Last fall, through its Medicaid program 1115 waiver, the federal government authorized $52.4 billion over the next five years, a major source of healthcare funding for 1.9 million Massachusetts residents that could be at risk. The waiver includes federal tax credits that enable more than 190,000 Massachusetts residents to afford their insurance and are more comprehensive than what is offered through the state law.

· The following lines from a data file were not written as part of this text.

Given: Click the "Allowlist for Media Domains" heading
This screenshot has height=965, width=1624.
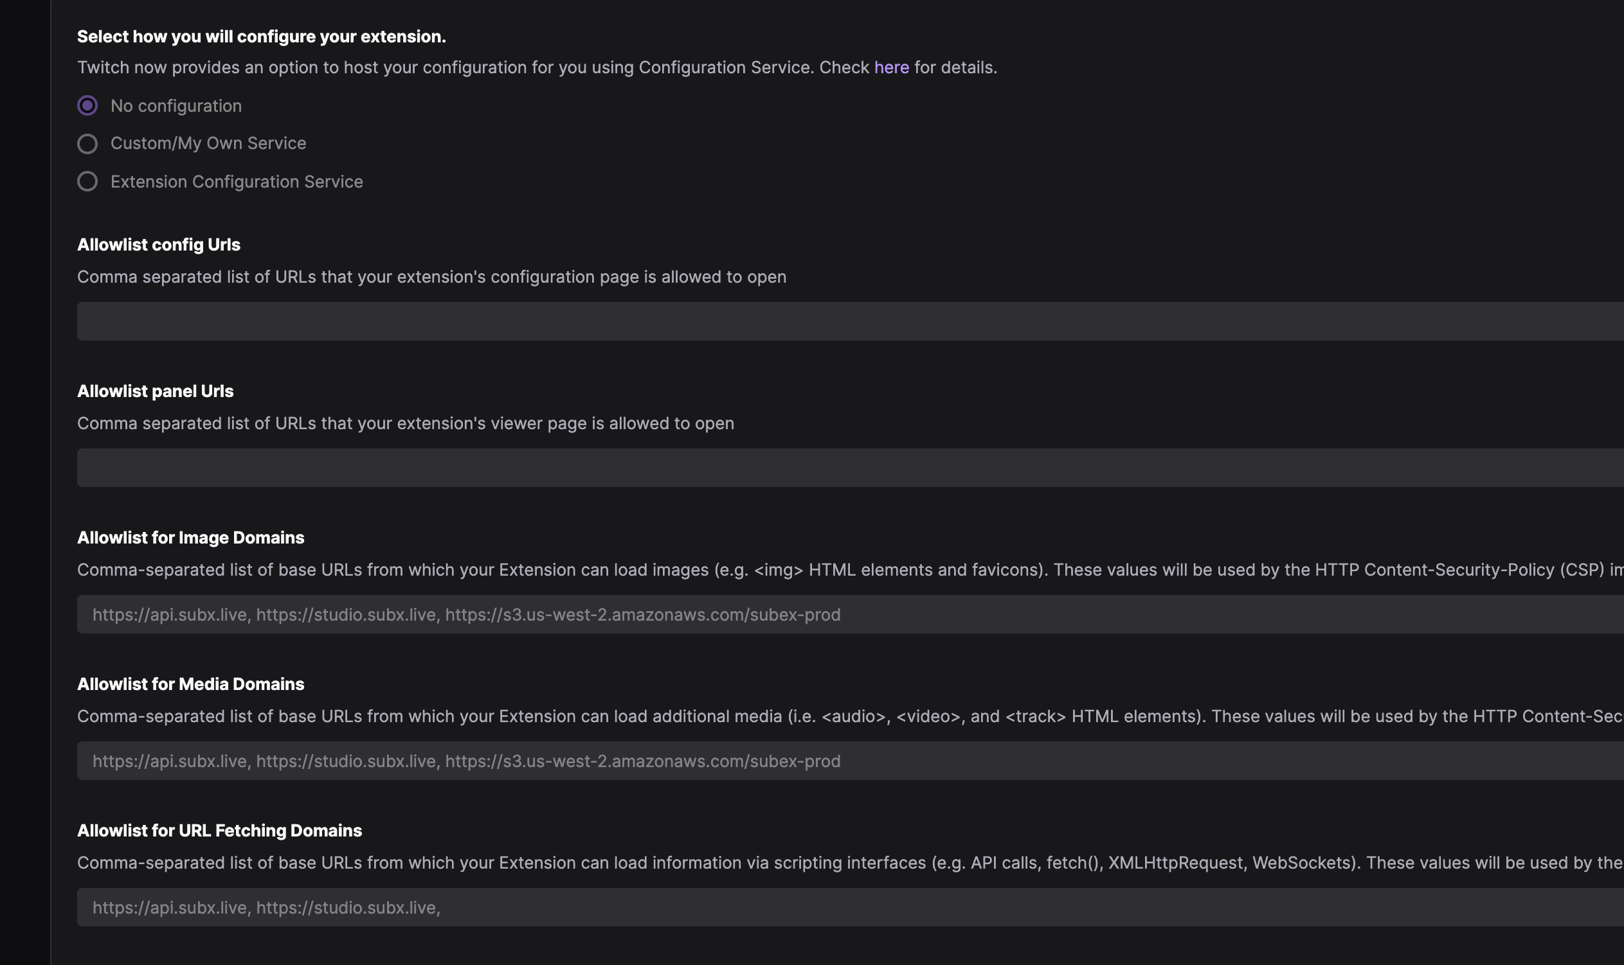Looking at the screenshot, I should pyautogui.click(x=191, y=683).
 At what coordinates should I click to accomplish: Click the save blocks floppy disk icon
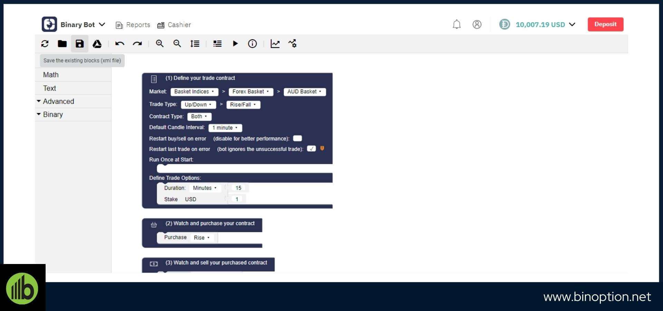80,44
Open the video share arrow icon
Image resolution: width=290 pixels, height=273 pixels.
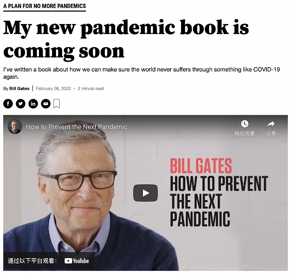271,124
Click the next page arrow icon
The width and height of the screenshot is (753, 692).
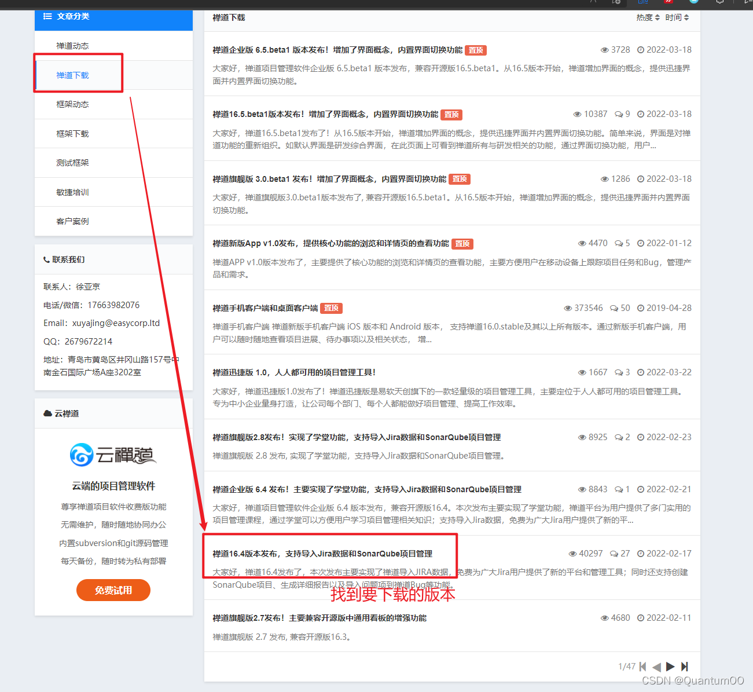coord(670,667)
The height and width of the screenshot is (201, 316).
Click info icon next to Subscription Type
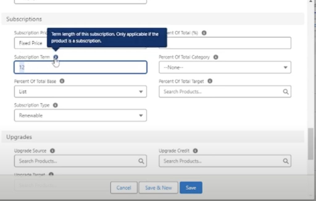[55, 105]
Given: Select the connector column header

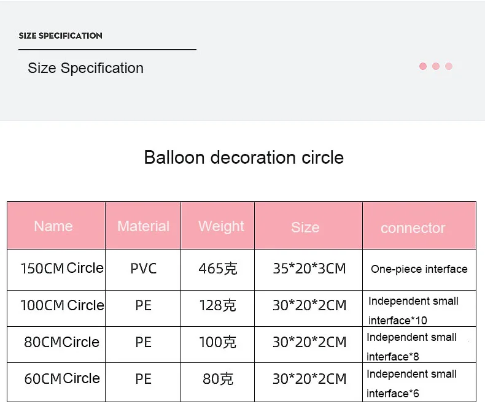Looking at the screenshot, I should (x=413, y=228).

The federal subsidies go to families with incomes up to four times the federal poverty level, while the Massachusetts law provided assistance to those with incomes up to three times the federal poverty level.
"I work at a prominent hospital that is on the front lines of caring for low-income and vulnerable communities, and I have seen firsthand that access to affordable health insurance saves lives," said Latia Holmes, a Boston resident and a healthcare worker at Boston Medical Center. "Our patients depend on us to provide quality care to treat everything from chronic conditions like heart disease, to mental health issues and addictions to opioids. Taking away their insurance and cutting the critical funds our hospitals need to care for them will endanger our patients' health and well-being. And it's just wrong."
"I went without health insurance for decades until I heard about Obamacare, and I applied to avoid the penalty. It was the best decision I made. I got access to subsidized coverage, and I ended up needing surgery for both my wrist and my foot," said Courtney Thomas, a Boston resident. "I am here today to ask Congress and the new administration to reconsider their promise to repeal Obamacare. Please don't take away my coverage and the coverage for thousands of residents in the Commonwealth."
Important insurance protections - affecting as many as 2.5 million privately insured Massachusetts residents - are also at risk. Employer-offered coverage is under federal jurisdiction so the state's insurance protections cannot legally apply to most of these individuals. The ACA also includes protections not in the state law, such as those prohibiting copays and deductibles for preventive care like reproductive health.
Many employers also face added costs, as the ACA includes a tax credit to help small businesses cover the cost of providing healthcare to workers.
Finally, the ACA closes a major Medicare prescription drug "donut hole," which saves 83,000 Massachusetts seniors and people with disabilities more than $1,000 in drug costs each year.
Despite probable action by Congress, consumers, workers and advocates will continue efforts to help minimize the negative impact of a potential repeal without an adequate replacement. They are encouraging Massachusetts residents to urge friends and family here and across the country to contact their Congressional delegations and urge them to share their plan to keep and improve healthcare for all Americans before voting to repeal it.